In 1984, ANALOG Computing published Minicomp, a compiler that generates machine code from a minimalist subset of Atari BASIC statements.

===Pascal===
Atari's own Atari Pascal requires two disk drives and was relegated to the Atari Program Exchange instead of the official product line. Later options were Draper Pascal (1983), Kyan Pascal (1986), and CLSN Pascal (1989).

===Forth===
Atari 8-bit Forths include fig-Forth, Extended fig-Forth (Atari Program Exchange), ES-Forth, QS Forth, and ValFORTH. The animated in-store demo to promote the 400/800 line was written with Atari's internal "Coin-Op Forth" implementation.

===Other===
Action! is an ALGOL 68-like procedural programming language on cartridge with an integrated compiler and full-screen text editor. The language is designed for quick compile times and to generate efficient 6502 machine code.

Deep Blue C is a port of Ron Cain's Small-C compiler. It was sold through the Atari Program Exchange.

Atari, Inc. published the highly regarded Atari Logo as well as Atari PILOT, both on cartridge.

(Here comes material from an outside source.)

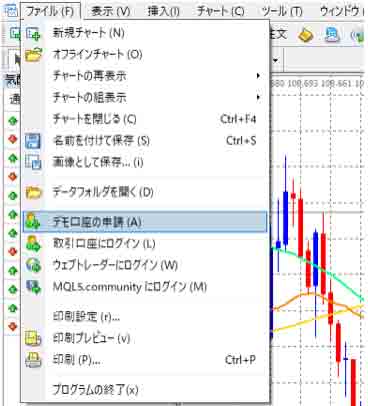Click the MQL5.community login icon

[33, 287]
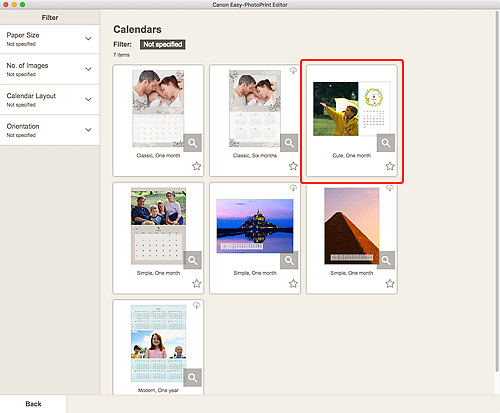Open magnifier preview on family Simple, One month

click(x=192, y=260)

Other Atari 8-bit languages include Extended WSFN and Inter-LISP/65.

==Applications==
 See :Category:Atari 8-bit computer software.

===Word processors===
Atari, Inc. published the Atari Word Processor in 1981, followed by the more popular AtariWriter cartridge in 1983. Third party options include PaperClip, Letter Perfect, Word Magic, Superscript, Bank Street Writer, COMPUTE! magazine's type-in SpeedScript, The Writer's Tool cartridge from OSS, Muse Software's Super-Text, KISS, Wordman, and relative latecomer The First XLEnt Word Processor in 1986. Cut & Paste from Electronic Arts and Homeword from Sierra On-Line were designed to be simpler to use than other programs. Antic compared seven word processors in the February 1987 issue of the magazine.

Two integrated software packages that include word processing are HomePak and Mini Office II.

===Graphics===
Video Easel is an art generation and drawing program released on cartridge by Atari, Inc. in 1980. Graphics Magician (1984), from Penguin Software, is a bitmap drawing program which was used to create images for commercial graphic adventures. Other graphics editors are Drawit (Atari Program Exchange, 1983) and RAMbrandt (Antic Software, 1985).

Movie Maker, originally from Reston Publishing then later Electronic Arts, allows creating full-screen animations with synchronized audio that can be saved in a standalone playback format. Cartoonist (Atari Program Exchange, 1983), by Bryan Talbot, is designed for drawing animated sequences.

===Music===
Atari's Music Composer cartridge (1979), the first music composition software for the Atari 8-bit computers, was later joined by Advanced MusicSystem from the Atari Program Exchange (1982), Music Construction Set (1983), and Bank Street Music Writer (1985). Antic published the Antic Music Processor in 1988 as a disk bonus.

==Games==

Because of graphics superior to that of the Apple II and Atari's home-oriented marketing, the Atari 8-bit computers gained a good reputation for games. BYTE in 1981 stated that "for sound and video graphics [they] are hard to beat". Jerry Pournelle wrote in the magazine in 1982, when trying to decide what computer to buy his sons, that "if you're only interested in games, that's the machine to get. It's not all that expensive, either".
A 1984 compendium of reviews used 198 pages for games compared to 167 for all other software. It noted the existence of a distinct "graphics look" to native Atari software: "Multiple graphics modes, four directional fine scrolling, colorful modified character-set backgrounds, and, of course, player missile graphics".

Star Raiders was Atari's killer app, akin to VisiCalc for the Apple II in its ability to persuade customers to buy the computer. Antic in 1986 stated that "it was the first program that showed all of the Atari computer's audio and visual capabilities. It was just a game, yes, but it revolutionized the idea of what a personal computer could be made to do." When Electronic Arts started publishing games in 1983, the Atari 8-bit line was a key platform. EA's M.U.L.E takes advantage of the four joystick ports on the original Atari 400/800 models, as does the cooperative dungeon crawl Dandy. Dandy was the direct inspiration for the 1985 Gauntlet arcade game, which also allows four players.